-- begin Page text --

Comments interleaved below. (I waited awhile before replying, in the hope that someone who knows more about this area than I would chime in. What I can offer is very limited, as you will see.)

At 08:06 AM 10/29/02 +0100, Jon Clausen wrote:
I'm not at all sure but I suspect there might be *some* connection
between the hordes of denied icmp-messages discussed before (see quote
below), and the fact that one of the kids on the lan is running
"Morpheus" (a P2P filesharing app).

Quick ascii reminder:

Inet---Dachstein---LAN---(host running Morpheus)
|
DMZ
|
Linux server

On Mon, Oct 14, 2002 at 11:15:11PM -0700, Ray Olszewski wrote:
> At 07:24 AM 10/15/02 +0200, Jon Clausen wrote:
> >O.K. full log entry:
> >Oct 14 14:46:06 skilderhus kernel: Packet log: input DENY eth0 PROTO=1
> >10.131.224.1:3 62.243.222.62:1 L=56 S=0x00 I=41957 F=0x0000 T=243 (#9)
>
> OK. It's what I guessed above ... an icmp "host unreachable" message.

-- end Page text --
-- begin Data provided --

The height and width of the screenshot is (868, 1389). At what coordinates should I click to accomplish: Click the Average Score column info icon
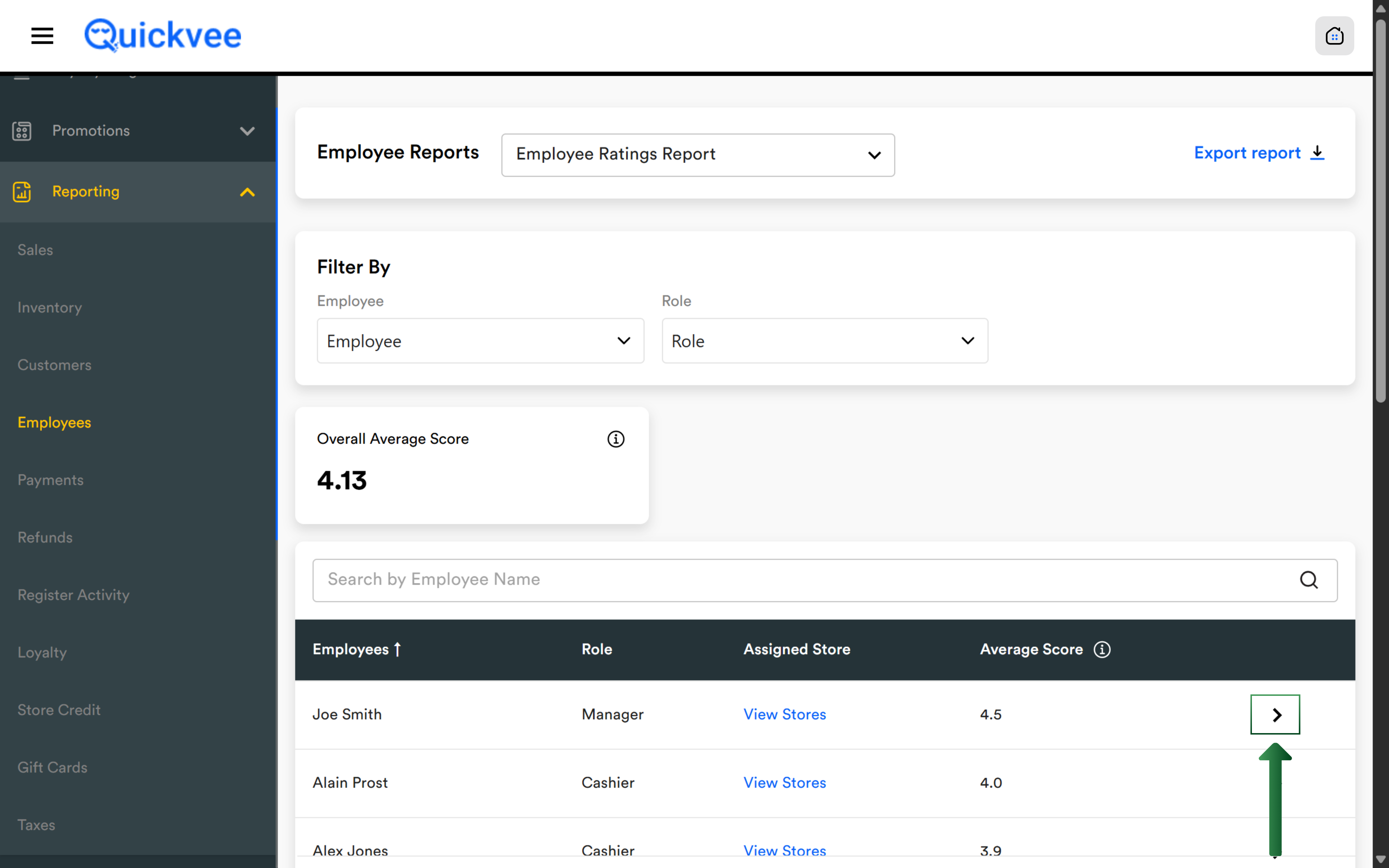pyautogui.click(x=1101, y=649)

-- end Data provided --

• _Set exercise 1_
From the mailing-list message above the lines, return the stretch from "Comments interleaved below." through "you will see.)".
• _Set exercise 2_
In the mailing-list message above the lines, what kind of icmp message does Ray Olszewski say the logged entry is?

• _Exercise output 1_
Comments interleaved below. (I waited awhile before replying, in the hope that someone who knows more about this area than I would chime in. What I can offer is very limited, as you will see.)

• _Exercise output 2_
An icmp "host unreachable" message.